Dünyanın var oluşu ile birlikte ‘fırsat’ ve ‘fırsatçılık’ insanlığa ‘armağan’ bir durum olarak varlığını sürdüre gelmiştir. Günümüz koşulları ile bunu değerlendirdiğimizde (ki), güncel gündemlerimiz arasında sürekli olmasa da mutlaka bir şekilde tartışmaları, tenkitleri kabul edilemez olduğu konuşulur.
Elbette ki fırsatları adam gibi değerlendirmekle ‘fırsatçılık’ arasındaki o ince çizgiyi mutlaka birbirinden ayırmak gerekir. Bu gerekliliği gözden kaçırırsak fırsatları adam gibi değerlendirenlere haksızlık yapmış oluruz. Sadece bir alanda değil, aklımıza gelebilecek tüm alanlarda mutlaka var olan bu durumu maalesef ortadan kaldırmak, sonlandırmak, karşı duruş sergilemek bazen hiçbir anlam ifade etmeyebilir.

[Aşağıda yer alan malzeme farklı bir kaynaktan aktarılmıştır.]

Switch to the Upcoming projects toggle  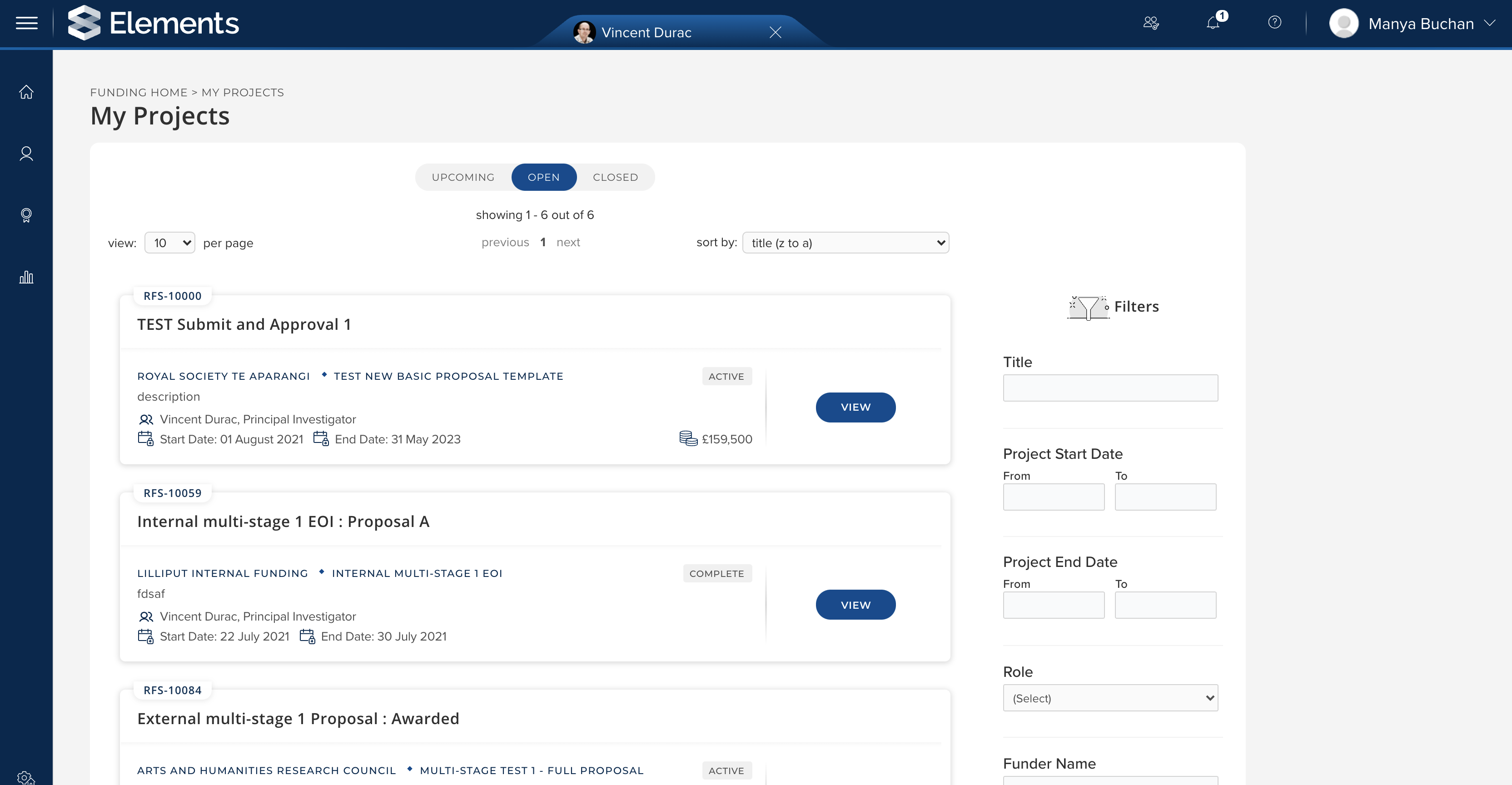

Hele ki savaşın olduğu ortamlarda ‘fırsatçıların’ önüne geçmek, engellemek, kamuoyuna deklere ederek oyunlarını bozmak gibi girişimlerin başarısından söz etmek hiç mümkün olmayabilir. Savaşın olduğu ortamlarda ‘fırsatçılık’ müessesesinin çoklu ortaklıklarına karşı geliştirilen sivil direniş ve karşı çıkışlara biçilen rol; ‘haksızlık’ yaptıkları anlayışına denk gelen bir algının ortaya çıkarılmasına, yaygınlaştırılmasına kadar gidecek bir sonuca da tekabül edebilir/ettirilebilir.
Son dönemlerde Diyarbakır’ın ciddi gündemleri arasında yer alan hatta Türkiye’nin gündemine oturan Kırklardağı, Hewsel bahçeleri, Stadyum inşaatı, fiskaya’daki yapılaşma gibi konularda gösterilen duyarlılığın nedeni elbette ki ‘fırsatçılığa’ karşı bir tepkidir, toplumsal duyarlılıktır.
Buralarla ilgili gösterilen tepkilerle ilgili bir sonuç alınabildi mi yâda alınabilir mi? Yukarıda da belirttiğim gibi Çoklu ortaklıklarda ifadesini bulan ‘fırsatçılar’ kişisel ve ortak kazanımlarını toplumsal kazanımlara feda etmezler, feda olmaması içinde akla hayale gelmeyecek ‘fetbazlık’larla durumu lehlerine çevirirler.
Aslında sorun sadece o ‘fırsatçılarda’ değil, fırsatların toplumsal kazanımlara evirilmesini isteyenlerde de sorun var!
Neden?
Her şey olup bittikten sonra tepki gösterildiği için.
Şimdi karşı çıkılan ‘fırsatçılıkla’ ilgili tüm olan bitenler/gerçekleşenler gözlerimizin önünde tanıklığımızda gerçekleşmedi mi?
Özetle; bu ‘Fırsatçılara’ fırsatları biz yaratmadık mı?